Message par Admin le Mer 16 Sep 2009 - 2:21

On the morning of the third day, the sea calmed. Even the most delicate passengers – those who had not been seen around the ship since sailing time – came out of their rooms and made their way slowly onto the sundeck and sat there, with their faces turned to the pale January sun

It had been fairly rough for the first two days, and this sudden calm, and the sense of comfort that came with it, made the whole ship seem much friendlier. By the time evening came, the passengers, with twelve hours of good weather behind them, were beginning to feel more courageous. At eight o’clock that night, the main dining room was filled with people eating and drinking with the confident appearance of experienced sailors.

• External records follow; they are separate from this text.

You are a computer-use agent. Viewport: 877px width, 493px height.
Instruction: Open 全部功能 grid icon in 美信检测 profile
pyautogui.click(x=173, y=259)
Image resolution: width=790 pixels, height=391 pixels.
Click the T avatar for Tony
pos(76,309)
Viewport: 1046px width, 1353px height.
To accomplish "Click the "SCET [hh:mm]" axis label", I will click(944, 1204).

The meal was not half over when the passengers realized, by the slight movement of their bodies on the seats do their chairs that the big ship had actually started rolling again. It was very gentle at first, just a slow, lazy leaning to one side, then to the other, but it was enough to cause a slight but immediate loss of good humour around the room. A few of the passengers looked up from their food, waiting, almost listening for the next roll, smiling nervously, with little secret looks of fear in their eyes. Some were completely calm; others were openly pleased with themselves and made jokes about the food and the weather in order to annoy the few who were beginning to suffer. The movement of the ship then became rapidly more and more violent and only five or six minutes after the first roll had been noticed, the ship was swinging heavily from side to side.

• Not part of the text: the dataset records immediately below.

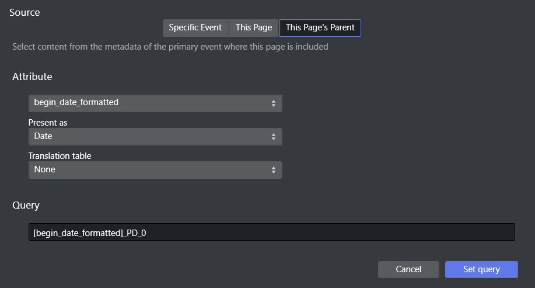The width and height of the screenshot is (535, 288).
Task: Click the arrows icon on attribute selector
Action: click(x=273, y=103)
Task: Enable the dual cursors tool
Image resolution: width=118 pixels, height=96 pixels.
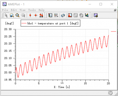Action: coord(41,15)
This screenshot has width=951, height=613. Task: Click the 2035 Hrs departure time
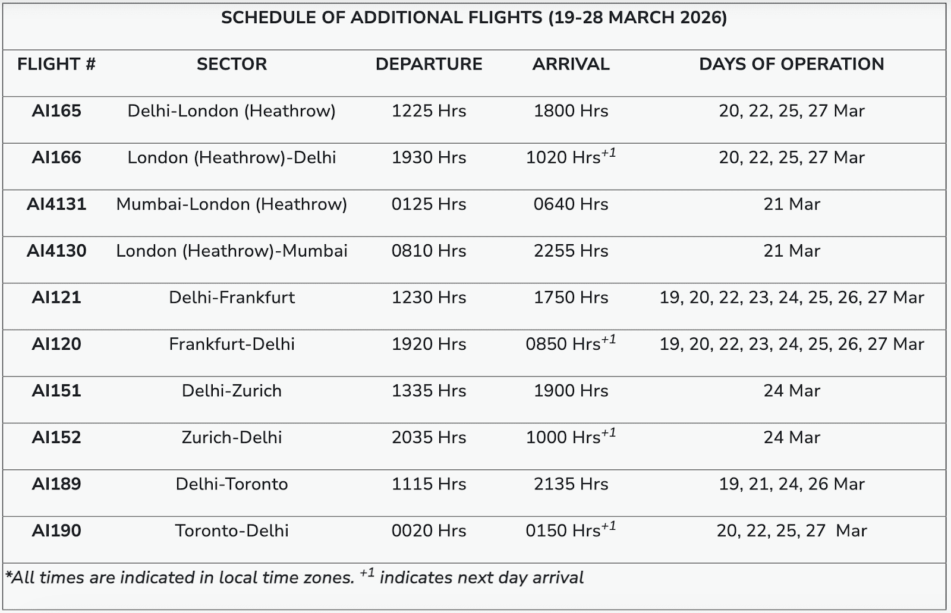429,438

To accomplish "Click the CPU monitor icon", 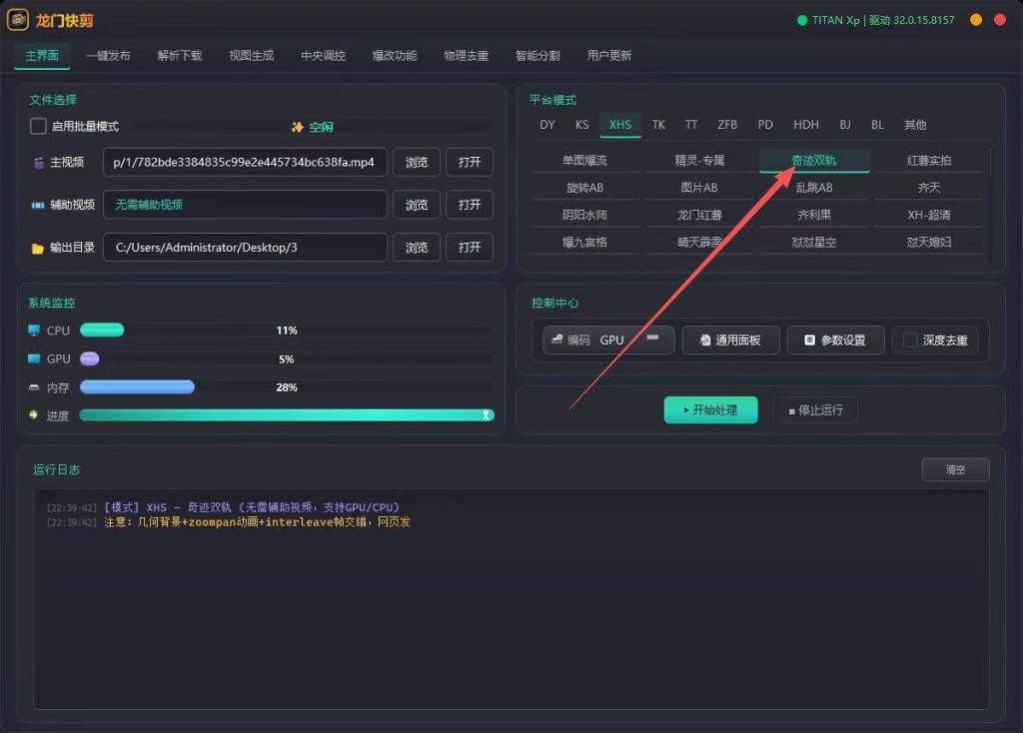I will coord(34,330).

At last, a really bad roll came, and Mr. William Botibol, sitting at the purser's table, saw his plate of fish sliding suddenly away from under his fork. Everybody, now, was reaching for plates and wine glasses. Mrs. Renshaw, seated at the purser’s right, gave a little scream and held onto that gentleman’s arm.

“It’s going to be a rough night,” the purser said, looking at Mrs. Renshaw. “I think there’s a storm coming that will give us a very rough night.” There was just the the faintest suggestion of pleasure in the way he said it.

Most of the passengers continued with their meal. A small number, including Mrs. Renshaw, got carefully to their feet and made their way between the tables and through the doorway, trying to hide the urgency they felt.

“Well,” the purser said, “There she goes.” He looked round with approval at the remaining passengers who were sitting quietly, with their faces showing openly that pride that travellers seem to take in being recognized as ‘good sailors’.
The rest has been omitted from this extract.